The Love of Liberty triumphs in this Town over all other Considerations, every thing for the common Defence is pursued with immense Ardor every Danger is despised and every Difficulty surmounted and at the same time they are thus attentive to the general Interest of America. They are taking more effectual Measures for their own immediate Safety; Batteries on each Side of the River are opened in such advantageous Situations as will easily destroy any Ships which may attempt to come near the Town. Make my Compliments to Mr. and Mrs. Beach and such of my Acquaintance as may ask after Me. I am Dear Sir Your most affectionate Friend and humble Servant
Addressed: To / Dr. Benjamin Franklin / Postmaster General / in / Philadelphia
Stamped: FREE / N*YORK*AU:28
Endorsed: Govr Ward
8. Former governor of Rhode Island, one of its delegates to Congress, and an old friend; see above, V, 504 n.
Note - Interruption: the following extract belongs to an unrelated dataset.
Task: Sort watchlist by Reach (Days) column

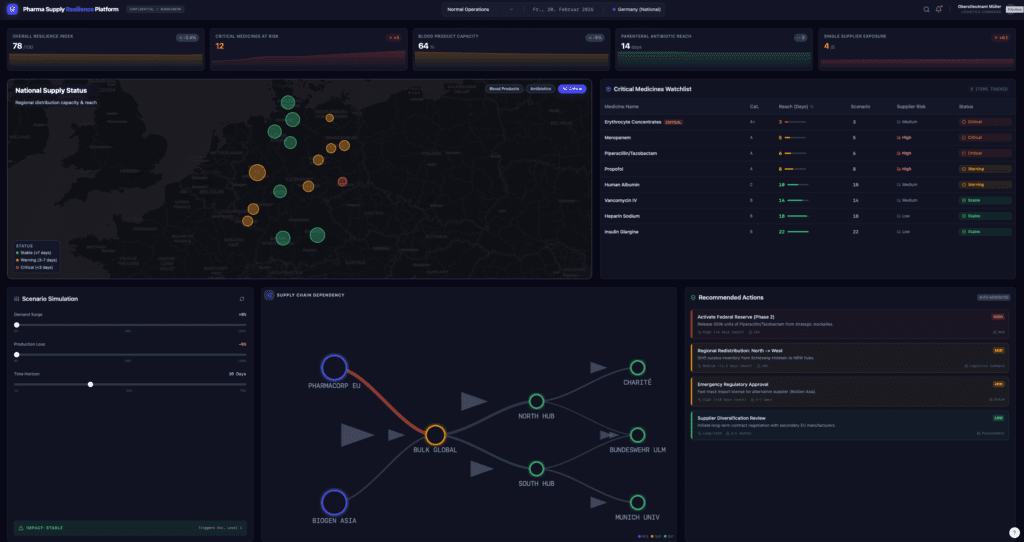Action: tap(795, 105)
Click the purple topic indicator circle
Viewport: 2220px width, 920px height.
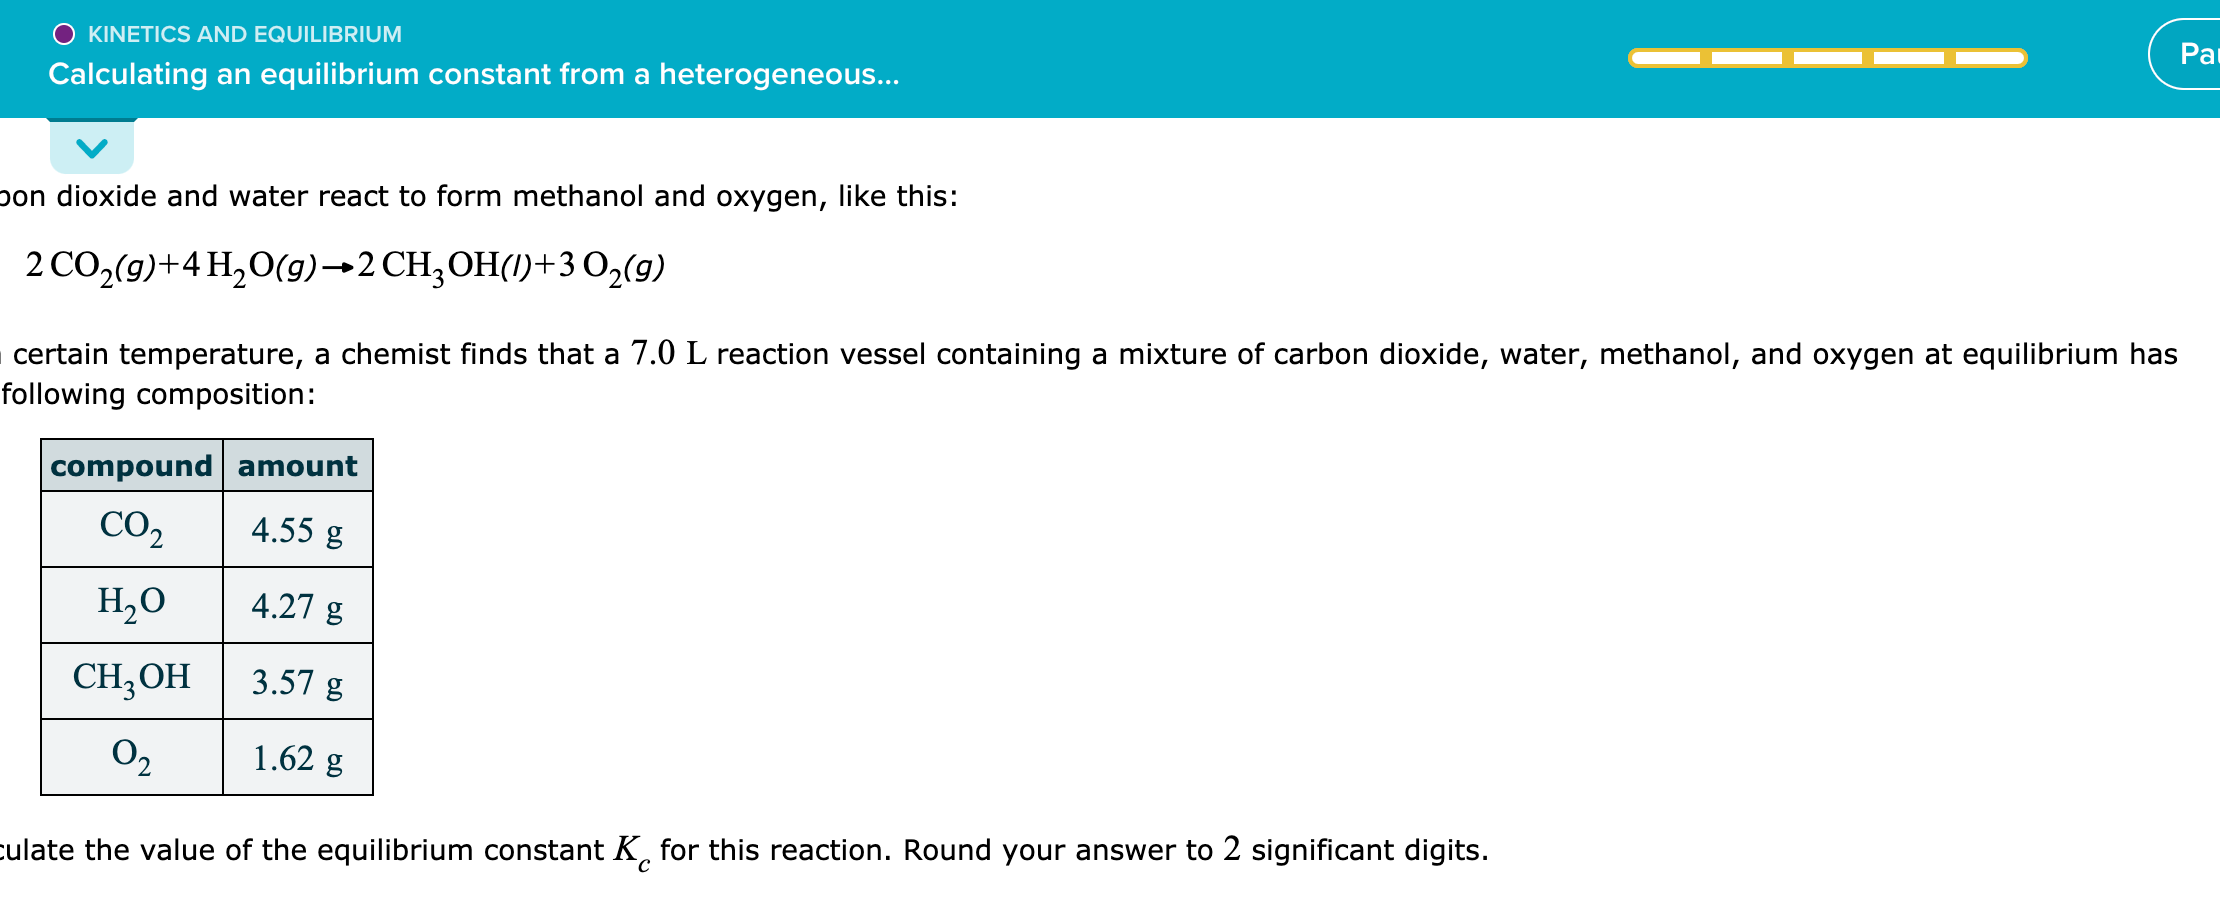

9. The fleet was largely from Boston, on a raid to collect livestock (hence the transports), and created great alarm on the shores of the Sound; see Freeman, Washington, III, 506 n; Naval Docs., I, 1167. Capt. Sir James Wallace in H.M.S. Rose commanded a small flotilla, including Capt. James Ayscough’s Swan, that had for months been making life miserable for the inhabitants of Rhode Island by commandeering supplies, taking prisoners, and threatening to bombard towns; see ibid., passim, and David S. Lovejoy, Rhode Island Politics and the American Revolution. 1760–1776 (Brown University Studies, XXIII; Providence, R.I., 1958), pp. 185–7. The capture of the postrider, Benjamin Mumford, is discussed in Cooke to BF below, Aug. 15, 1775. Intercepting letters crossing the bay was a favorite British pastime. In early August Ayscough seized some that were on their way by private courier from Philadelphia to Massachusetts; Washington was alarmed because he thought they were to him and Charles Lee. Fitzpatrick, Writings of Washington, III, 398–9.
1. The Assembly had appointed Nathaniel Otis (1755–1817): John R. Bartlett, ed., Records of the Colony of Rhode Island . . . (10 vols., Providence, R.I., 1856–65), VII, 352. The young man, who was the son of Jonathan Otis (1723–91), nephew of Col. James Otis, and cousin of the more famous James, was a friend of Ezra Stiles and prominent in the local militia; the father moved at the end of June to Middletown, Conn., and Nathaniel accompanied him. Horatio N. Otis, A Genealogical and Historical Memoir of the Family of Otis . . . (Boston, ), pp. 8–9, 15; Cooke to BF below, Aug. 15, 1775. Solomon Southwick (1731–97) was a Newport merchant and printer: Isaiah Thomas, The History of Printing in America . . . (2 vols., Albany, N.Y., 1874), I, 196–201.
2. Nancy was his third child, Anna: Bernhard Knollenberg, Correspondence of Governor Samuel Ward . . . (Providence, R.I., 1952), pp. 101–2, 214–15. “Brother Greene” was Catherine’s husband William (above, V, 502 n); he and Ward had married sisters.